Back in March, Bank of Montreal (TSX: BMO)(NYSE: BMO) made headlines when it dropped its 5-year fixed mortgage rate to 2.99%. The company wanted to make sure it was positioned well in Canadian minds as the busy spring real estate market began, and all the buzz that surrounded the cut ensured the company succeeded.
Not to be outdone, earlier this week IGM Financial (TSX: IGM) announced that its Investor’s Group subsidiary would offer a 3-year variable mortgage for 1.01% under Canada’s prime rate, which works out to an eye catching 1.99%. Although this mortgage is variable and could change at any time, the reality is that Canada’s central bankers are unlikely to increase interest rates any time soon. Borrowers who get this mortgage are likely to enjoy sub 2% money for the foreseeable future.
As I take a look at this recent development in the Canadian housing market, I can’t help but to be reminded of the United States in about 2005.
On the surface, the market still looks healthy. The largest lenders, like Royal Bank (TSX: RY)(NYSE: RY) and Toronto Dominion Bank (TSX: TD)(NYSE: TD), are raising dividends and hitting new highs. Nationwide, the price of houses continues to creep higher, hitting a fresh all-time high every month. The odd media mention about the high prices are quickly drowned out by a chorus of homeowners who are tickled pink by all the home equity they’ve built up.
But there are cracks starting to appear to astute observers of the market. Although the entire nation’s real estate prices are up, some of Canada’s major centers are experiencing weakness. The average house price is down in 2014 for Montreal, Ottawa, Quebec City, Regina, and Victoria. These teaser interest rates signal that mortgage growth just isn’t there anymore, meaning companies have to use bigger promotions to grow their bottom line.
Canadian consumers simply can’t afford to continue borrowing. Canada’s debt to personal income ratio roared past 160% a few months ago, and hasn’t looked back since. In most countries, consumers actually paid off debt during the Great Recession and the so-so economic times shortly after. Canadians gorged on low interest rates, using them as an excuse to take on even more debt.
At this point, debt service ratios aren’t a huge concern. Most Canadians can afford the monthly payments on their debt. But what happens when interest rates start to go up? As the United States Federal Reserve continues to lay off its monetary stimulus, the market’s natural reaction will be to let interest rates rise. That could mean a world of hurt for overextended Canadian homeowners who are renewing their mortgage in the next few years.

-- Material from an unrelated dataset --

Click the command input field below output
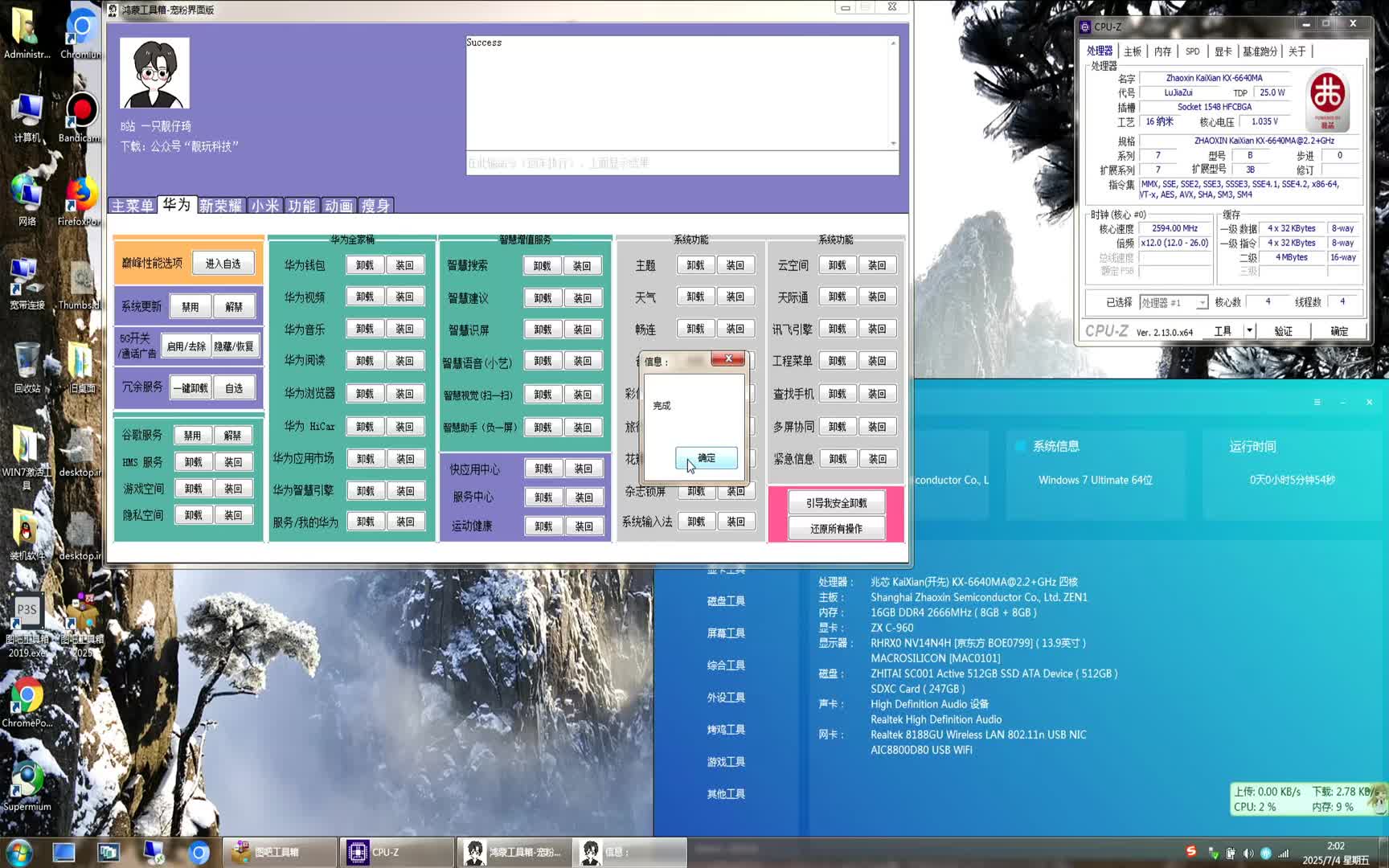 (682, 163)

Where’s housing demand going to come from? Many Canadian homeowners have borrowed significant home equity to consume, leaving them unable to afford a larger place. Stories of first time buyers who feel as if they’re priced out of the market forever are common.

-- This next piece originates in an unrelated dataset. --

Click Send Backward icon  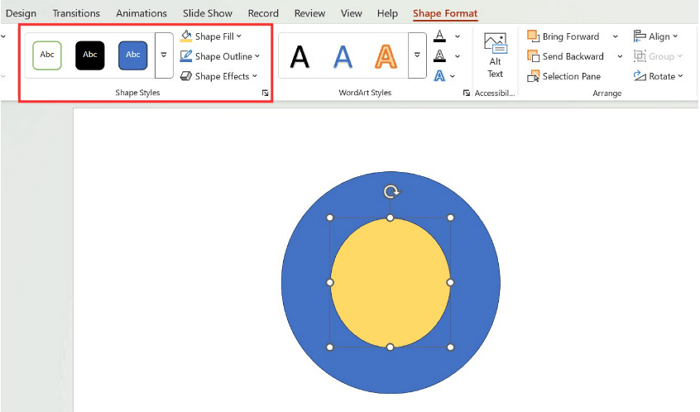(x=533, y=57)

Approximately 70% of Canadians own their own home, which is exactly the percentage where the United States peaked. Immigration is even slowing down, thanks to the government suspending the Temporary Foreign Worker program and severely limiting its Investor Class visa program.
Add all this together, and it’s easy to be bearish on Canadian housing.
It’s next to impossible to predict the top of a bubble. Trying to time it is a sucker’s game for most individual investors. We’re far better off simply avoiding a sector or company which appears overvalued. The Canadian real estate market could continue to chug upwards for years before it starts to fall. Or it could experience a very poor summer and we could start to see major weakness in the fall. We simply don’t know.
But if I were looking for a sign that signaled the top, mortgage rate wars would make me extremely interested. If the market was doing really well, there’d be little sense to undercut the competition in such a significant way. At some point, this party has to come to an end.